Selected text
Young Israelis of the year: Dr. Hossam Haick, 34: Sniffing out cancer
Young Israelis of the ye
By JUDY SIEGEL-ITZKOVICH
He is only 34 years of age among researchers who usually have not made their mark before the age of 45. Yet Dr. Hossam Haick, since 2006 a senior lecturer in chemical engineering and nanotechnology at the Technion-Israel Institute of Technology already has several patents in his pocket. Last year he was included as one of the world's 35 "most-promising young scientists" in the Massachusetts Institute of Technology's "TR35" list in its Technology Review magazine.
Only a few weeks ago, the Nazareth-born Christian Arab published a paper in the prestigious Nature Nanotechnology on his development with Technion colleagues of a sensor composed of gold nanoparticles that can differentiate between the breath of lung, breast and colon cancer patients and that of healthy people; this may form the basis of an inexpensive, portable noninvasive diagnostic tool the size of a cellular phone that would screen for a variety of malignant tumors.
It has been known for some time that specific volatile organic compounds (VOCs) in exhaled breath are evidence of health problems. There are various methods to measure these compounds, but existing techniques are costly, slow and require the cancer biomarkers to be concentrated before measurements are taken. But the Haick team reported it has developed an "electronic nose" that can do this without having to pretreat or dehumidify the breath samples. In the years ahead, this means that general practitioners will be able to purchase such a sensor and routinely test their patients for various cancers before they have begun to grow and metastasize.
Haick, who lives in Haifa with his biotech engineer wife and their baby son, comes from an impressive family of academics that includes a doctor, an electronics engineer and a mathematics teacher. "Since I was a small boy, I have been interested in science," he told The Jerusalem Post. "I never wanted to be a physician; I regard the practice of medicine as static. I prefer research, as it produces new technologies to treat patients."

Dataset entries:
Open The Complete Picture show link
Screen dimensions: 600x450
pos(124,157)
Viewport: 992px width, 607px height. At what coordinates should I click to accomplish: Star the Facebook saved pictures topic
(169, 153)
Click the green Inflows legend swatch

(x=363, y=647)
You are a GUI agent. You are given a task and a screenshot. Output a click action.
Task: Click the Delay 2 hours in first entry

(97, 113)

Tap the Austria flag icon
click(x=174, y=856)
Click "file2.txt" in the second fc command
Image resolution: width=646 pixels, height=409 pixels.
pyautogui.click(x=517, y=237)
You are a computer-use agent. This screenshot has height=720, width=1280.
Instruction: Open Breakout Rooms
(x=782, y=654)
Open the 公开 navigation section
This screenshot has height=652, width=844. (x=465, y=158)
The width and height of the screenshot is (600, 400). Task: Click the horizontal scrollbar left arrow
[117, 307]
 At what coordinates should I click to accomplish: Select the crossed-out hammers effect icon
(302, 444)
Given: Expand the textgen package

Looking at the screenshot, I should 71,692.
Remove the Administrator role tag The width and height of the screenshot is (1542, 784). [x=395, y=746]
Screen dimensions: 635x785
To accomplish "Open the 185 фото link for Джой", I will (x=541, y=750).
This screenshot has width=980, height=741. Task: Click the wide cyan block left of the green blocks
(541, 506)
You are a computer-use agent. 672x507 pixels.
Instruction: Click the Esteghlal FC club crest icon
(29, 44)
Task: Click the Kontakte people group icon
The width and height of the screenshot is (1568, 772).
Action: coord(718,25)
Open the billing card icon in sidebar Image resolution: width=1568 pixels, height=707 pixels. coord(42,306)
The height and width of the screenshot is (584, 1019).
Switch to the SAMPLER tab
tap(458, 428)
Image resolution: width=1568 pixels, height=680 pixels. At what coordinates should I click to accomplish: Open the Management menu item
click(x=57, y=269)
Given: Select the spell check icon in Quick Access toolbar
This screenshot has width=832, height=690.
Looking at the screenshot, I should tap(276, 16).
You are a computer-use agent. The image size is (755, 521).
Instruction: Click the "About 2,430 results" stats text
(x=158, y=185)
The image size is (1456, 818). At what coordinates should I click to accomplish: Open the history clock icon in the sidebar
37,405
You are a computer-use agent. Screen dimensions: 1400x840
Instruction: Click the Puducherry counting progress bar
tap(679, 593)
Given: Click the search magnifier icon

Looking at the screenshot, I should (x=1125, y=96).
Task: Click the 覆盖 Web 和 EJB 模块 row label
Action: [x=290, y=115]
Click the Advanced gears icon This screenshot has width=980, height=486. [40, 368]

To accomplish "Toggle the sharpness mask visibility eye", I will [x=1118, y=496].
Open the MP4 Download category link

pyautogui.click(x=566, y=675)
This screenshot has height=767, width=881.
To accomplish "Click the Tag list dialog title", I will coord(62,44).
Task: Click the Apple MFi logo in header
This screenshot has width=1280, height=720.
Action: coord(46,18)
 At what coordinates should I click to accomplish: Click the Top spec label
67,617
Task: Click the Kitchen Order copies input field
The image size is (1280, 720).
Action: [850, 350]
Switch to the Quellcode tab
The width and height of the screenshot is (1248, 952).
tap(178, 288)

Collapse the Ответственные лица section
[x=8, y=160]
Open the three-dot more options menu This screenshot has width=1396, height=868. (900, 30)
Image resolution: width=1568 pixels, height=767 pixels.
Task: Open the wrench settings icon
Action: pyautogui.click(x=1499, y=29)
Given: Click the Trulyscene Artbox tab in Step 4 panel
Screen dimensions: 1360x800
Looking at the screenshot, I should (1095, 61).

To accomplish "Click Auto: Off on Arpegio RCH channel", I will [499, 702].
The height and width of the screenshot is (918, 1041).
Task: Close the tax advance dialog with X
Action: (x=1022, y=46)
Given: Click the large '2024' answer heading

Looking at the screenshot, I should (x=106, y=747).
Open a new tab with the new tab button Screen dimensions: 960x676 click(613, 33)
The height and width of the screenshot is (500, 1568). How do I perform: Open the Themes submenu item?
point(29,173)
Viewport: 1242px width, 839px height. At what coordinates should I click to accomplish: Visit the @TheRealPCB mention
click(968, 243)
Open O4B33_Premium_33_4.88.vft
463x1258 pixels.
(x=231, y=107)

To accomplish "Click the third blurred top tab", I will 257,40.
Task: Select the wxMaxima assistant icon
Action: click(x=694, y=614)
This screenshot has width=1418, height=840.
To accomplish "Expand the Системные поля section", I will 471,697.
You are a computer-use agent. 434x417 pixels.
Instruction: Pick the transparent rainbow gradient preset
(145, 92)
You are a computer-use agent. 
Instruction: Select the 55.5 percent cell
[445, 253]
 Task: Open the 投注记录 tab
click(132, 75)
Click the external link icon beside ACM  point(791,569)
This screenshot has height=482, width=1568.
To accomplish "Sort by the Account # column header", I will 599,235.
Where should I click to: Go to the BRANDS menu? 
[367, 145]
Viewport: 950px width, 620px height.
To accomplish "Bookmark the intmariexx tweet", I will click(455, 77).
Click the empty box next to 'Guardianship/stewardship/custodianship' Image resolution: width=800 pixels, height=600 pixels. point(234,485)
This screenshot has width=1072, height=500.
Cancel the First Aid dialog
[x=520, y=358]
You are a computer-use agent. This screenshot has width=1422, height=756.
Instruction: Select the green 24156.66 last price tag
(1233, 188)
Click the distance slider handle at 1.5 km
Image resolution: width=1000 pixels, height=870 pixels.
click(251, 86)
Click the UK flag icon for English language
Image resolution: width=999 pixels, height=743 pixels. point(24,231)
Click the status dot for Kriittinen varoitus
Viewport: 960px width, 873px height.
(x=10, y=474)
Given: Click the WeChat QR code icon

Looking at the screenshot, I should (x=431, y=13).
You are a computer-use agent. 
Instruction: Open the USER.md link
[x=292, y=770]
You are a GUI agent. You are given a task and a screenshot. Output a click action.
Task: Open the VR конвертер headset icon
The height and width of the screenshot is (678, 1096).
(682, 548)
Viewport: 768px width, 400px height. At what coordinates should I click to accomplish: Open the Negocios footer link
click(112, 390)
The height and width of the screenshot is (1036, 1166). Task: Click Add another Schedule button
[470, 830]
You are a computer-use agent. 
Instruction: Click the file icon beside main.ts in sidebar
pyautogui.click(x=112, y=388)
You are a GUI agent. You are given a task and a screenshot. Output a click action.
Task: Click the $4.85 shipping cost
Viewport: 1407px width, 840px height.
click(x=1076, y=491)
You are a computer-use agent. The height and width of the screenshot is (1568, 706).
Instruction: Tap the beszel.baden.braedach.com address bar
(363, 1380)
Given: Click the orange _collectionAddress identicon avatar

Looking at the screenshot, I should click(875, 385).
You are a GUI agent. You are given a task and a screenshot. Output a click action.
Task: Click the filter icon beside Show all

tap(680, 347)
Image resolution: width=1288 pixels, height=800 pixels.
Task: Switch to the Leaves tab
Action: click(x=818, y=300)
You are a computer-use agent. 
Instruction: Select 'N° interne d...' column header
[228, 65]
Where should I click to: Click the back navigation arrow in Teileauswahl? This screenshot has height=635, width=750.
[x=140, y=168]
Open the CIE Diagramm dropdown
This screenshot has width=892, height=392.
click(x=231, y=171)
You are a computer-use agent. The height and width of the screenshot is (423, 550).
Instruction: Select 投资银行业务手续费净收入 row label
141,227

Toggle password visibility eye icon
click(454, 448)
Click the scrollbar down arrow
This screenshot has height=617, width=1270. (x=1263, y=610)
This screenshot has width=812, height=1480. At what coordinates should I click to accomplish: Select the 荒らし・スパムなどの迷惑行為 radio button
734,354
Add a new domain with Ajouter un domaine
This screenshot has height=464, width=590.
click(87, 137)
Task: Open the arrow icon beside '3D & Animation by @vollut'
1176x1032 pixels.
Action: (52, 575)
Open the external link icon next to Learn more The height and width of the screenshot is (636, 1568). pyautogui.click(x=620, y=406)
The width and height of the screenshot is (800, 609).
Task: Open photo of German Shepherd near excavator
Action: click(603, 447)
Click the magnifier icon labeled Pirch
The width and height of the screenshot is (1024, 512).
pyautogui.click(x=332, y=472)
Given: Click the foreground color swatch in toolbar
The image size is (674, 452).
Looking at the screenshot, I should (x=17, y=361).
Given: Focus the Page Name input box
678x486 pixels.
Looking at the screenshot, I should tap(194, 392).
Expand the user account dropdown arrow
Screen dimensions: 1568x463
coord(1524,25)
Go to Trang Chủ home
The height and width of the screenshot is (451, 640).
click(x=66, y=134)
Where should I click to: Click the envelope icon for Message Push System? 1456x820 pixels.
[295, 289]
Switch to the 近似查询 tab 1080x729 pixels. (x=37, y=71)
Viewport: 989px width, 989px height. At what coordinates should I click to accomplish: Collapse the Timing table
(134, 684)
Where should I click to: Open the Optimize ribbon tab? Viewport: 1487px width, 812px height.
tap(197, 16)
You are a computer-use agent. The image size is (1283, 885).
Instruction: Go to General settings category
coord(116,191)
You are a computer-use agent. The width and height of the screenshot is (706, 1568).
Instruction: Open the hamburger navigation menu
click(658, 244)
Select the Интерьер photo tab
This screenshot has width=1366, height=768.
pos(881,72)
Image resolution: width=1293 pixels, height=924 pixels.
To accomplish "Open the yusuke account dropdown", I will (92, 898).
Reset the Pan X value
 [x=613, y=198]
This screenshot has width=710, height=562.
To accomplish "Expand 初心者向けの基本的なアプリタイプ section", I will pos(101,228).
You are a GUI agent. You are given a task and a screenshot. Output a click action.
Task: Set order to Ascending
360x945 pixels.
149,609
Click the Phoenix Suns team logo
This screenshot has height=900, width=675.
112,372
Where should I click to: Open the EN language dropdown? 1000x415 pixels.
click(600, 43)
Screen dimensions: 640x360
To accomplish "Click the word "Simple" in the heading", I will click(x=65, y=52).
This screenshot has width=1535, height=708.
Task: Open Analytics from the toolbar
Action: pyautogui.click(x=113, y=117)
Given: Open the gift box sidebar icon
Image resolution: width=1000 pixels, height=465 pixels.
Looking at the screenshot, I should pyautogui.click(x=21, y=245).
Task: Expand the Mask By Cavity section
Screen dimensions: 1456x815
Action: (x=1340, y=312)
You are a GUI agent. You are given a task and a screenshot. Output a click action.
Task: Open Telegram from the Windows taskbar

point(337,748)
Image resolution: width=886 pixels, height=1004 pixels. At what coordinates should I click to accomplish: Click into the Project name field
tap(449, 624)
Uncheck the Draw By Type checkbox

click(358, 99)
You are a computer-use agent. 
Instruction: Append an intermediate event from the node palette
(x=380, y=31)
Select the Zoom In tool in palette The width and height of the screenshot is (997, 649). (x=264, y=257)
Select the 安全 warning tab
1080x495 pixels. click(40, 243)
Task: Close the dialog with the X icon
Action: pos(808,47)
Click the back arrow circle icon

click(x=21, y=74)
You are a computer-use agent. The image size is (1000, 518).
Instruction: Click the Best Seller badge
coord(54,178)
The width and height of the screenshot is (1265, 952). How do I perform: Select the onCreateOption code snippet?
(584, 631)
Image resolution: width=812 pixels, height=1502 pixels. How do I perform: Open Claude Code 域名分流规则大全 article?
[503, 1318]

Exercises
**a.** In the article on Hossam Haick, what is the sensor developed by his team made of?
**b.** Decide whether each statement agrees with the article on Hossam Haick, answering yes or no and quoting the words that settle it: (i) Haick has been a senior lecturer at the Technion since 2006. (ii) The team's electronic nose needs breath samples to be dehumidified before testing. (iii) Haick always wanted to become a physician.
**c.** Continue the article on Hossam Haick from the point where it ends.
These entries come from a separate source.

Responses
**a.** Gold nanoparticles.

**b.**
(i) Yes: "since 2006 a senior lecturer in chemical engineering and nanotechnology at the Technion-Israel Institute of Technology"
(ii) No: "without having to pretreat or dehumidify the breath samples"
(iii) No: "I never wanted to be a physician"

**c.**
The experimental device has been tested at Haifa's Rambam Medical Center, where they collected a number of patients who had been diagnosed conventionally with certain types of tumors. Their cancer cells were cultured to magnify the odor, and the "electronic nose" was "trained" like a voice-recognition device to identify the VOCs. The device identified the specific tumor in undiagnosed patients with more than 90 percent accuracy, Haick said.
Meanwhile, Haick has found that the device also identifies the presence of kidney disease by sniffing other biomarkers; he published this discovery in the American Chemical Society's journal Nano. Identifying patients, including type II diabetics, with kidney disease when it is just beginning is important, because by the time symptoms occur, it may be too late to save the kidneys and dialysis is very costly. Once the first signs of kidney disease are detected with the "nose," the patient could be treated and change his diet to slow the slide into kidney failure.
His inventions have triggered intense interest around the world, but clinical testing will begin here. "There are very promising results," Haick concluded, "but the path to routine use is still long, so more research and testing are needed."